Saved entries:
-- -- --
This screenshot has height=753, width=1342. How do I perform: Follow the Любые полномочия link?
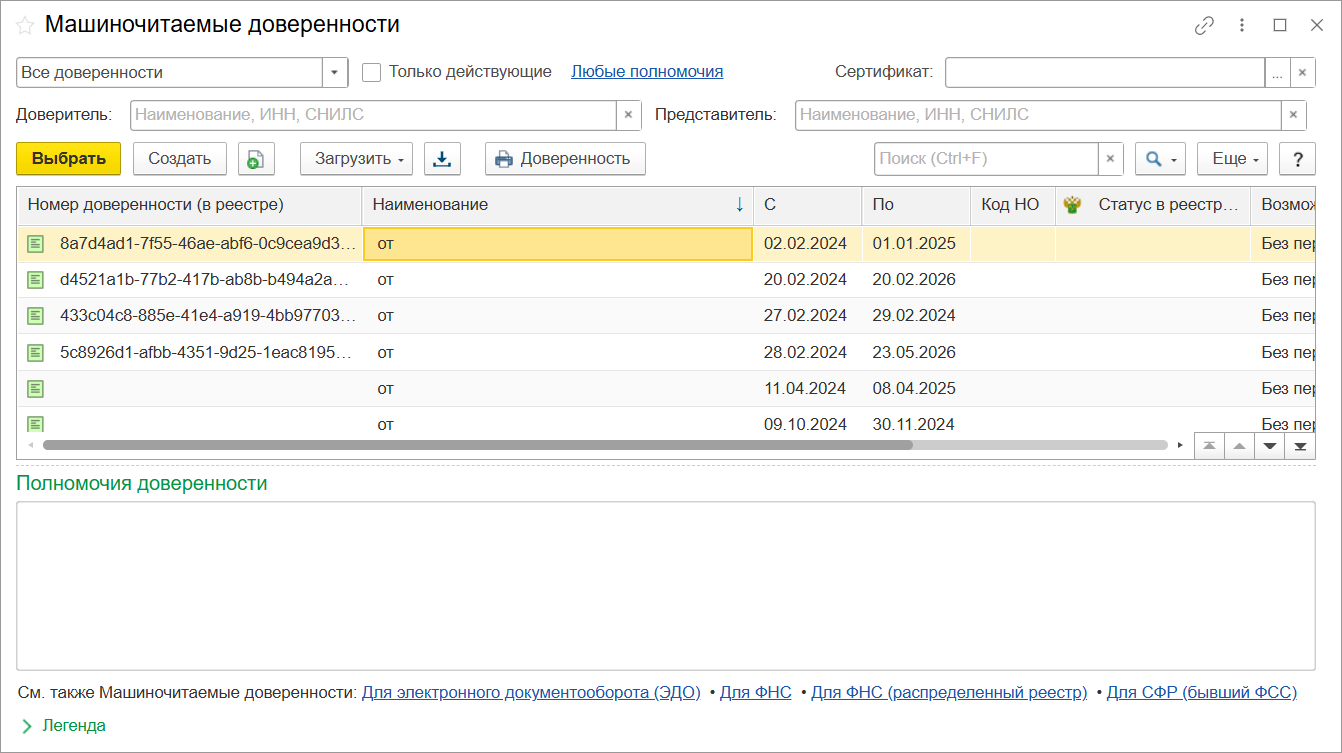(647, 72)
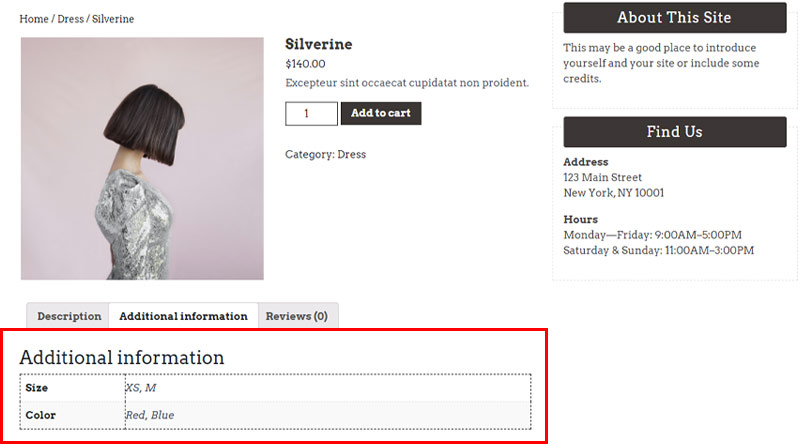Screen dimensions: 800x444
Task: Click the Size attribute row label
Action: 37,388
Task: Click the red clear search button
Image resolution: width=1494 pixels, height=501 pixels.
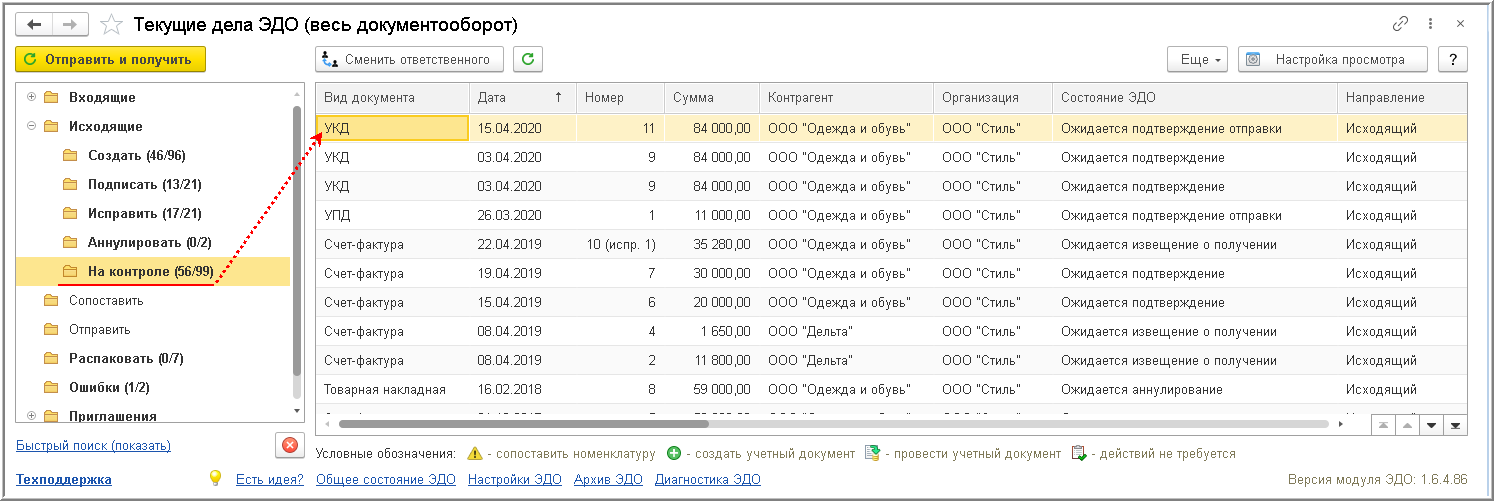Action: (289, 445)
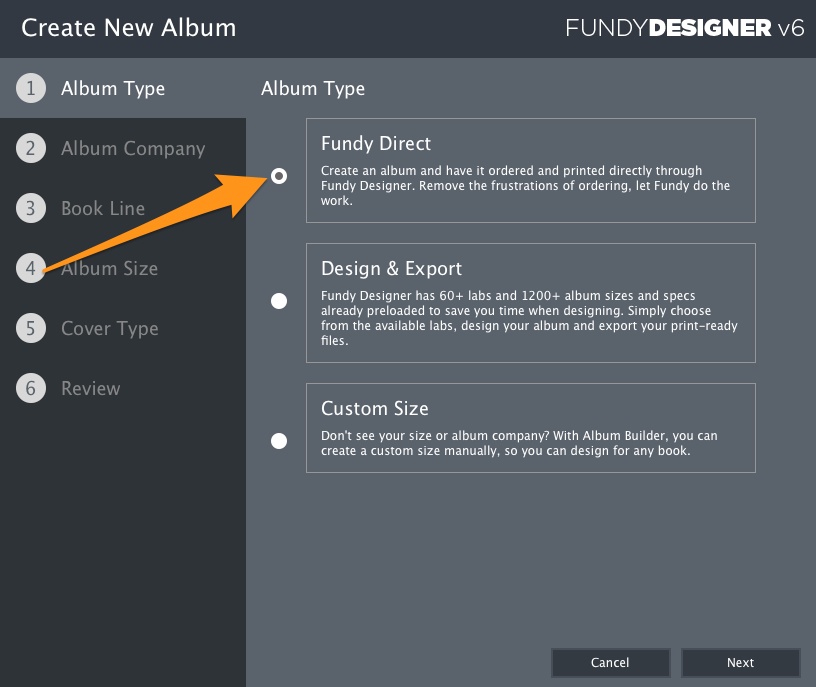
-- -- --
■ WHAT THE TASK REQUIRES:
A precise copy of each record, with the images removed, should be output.

■ RESPONSE TO THIS TASK:
This screenshot has height=753, width=1342. How do I perform: Follow the Любые полномочия link?
(647, 72)
Screen dimensions: 800x444
Task: Click the Size attribute row label
Action: 37,388
Task: Click the red clear search button
Image resolution: width=1494 pixels, height=501 pixels.
Action: (289, 445)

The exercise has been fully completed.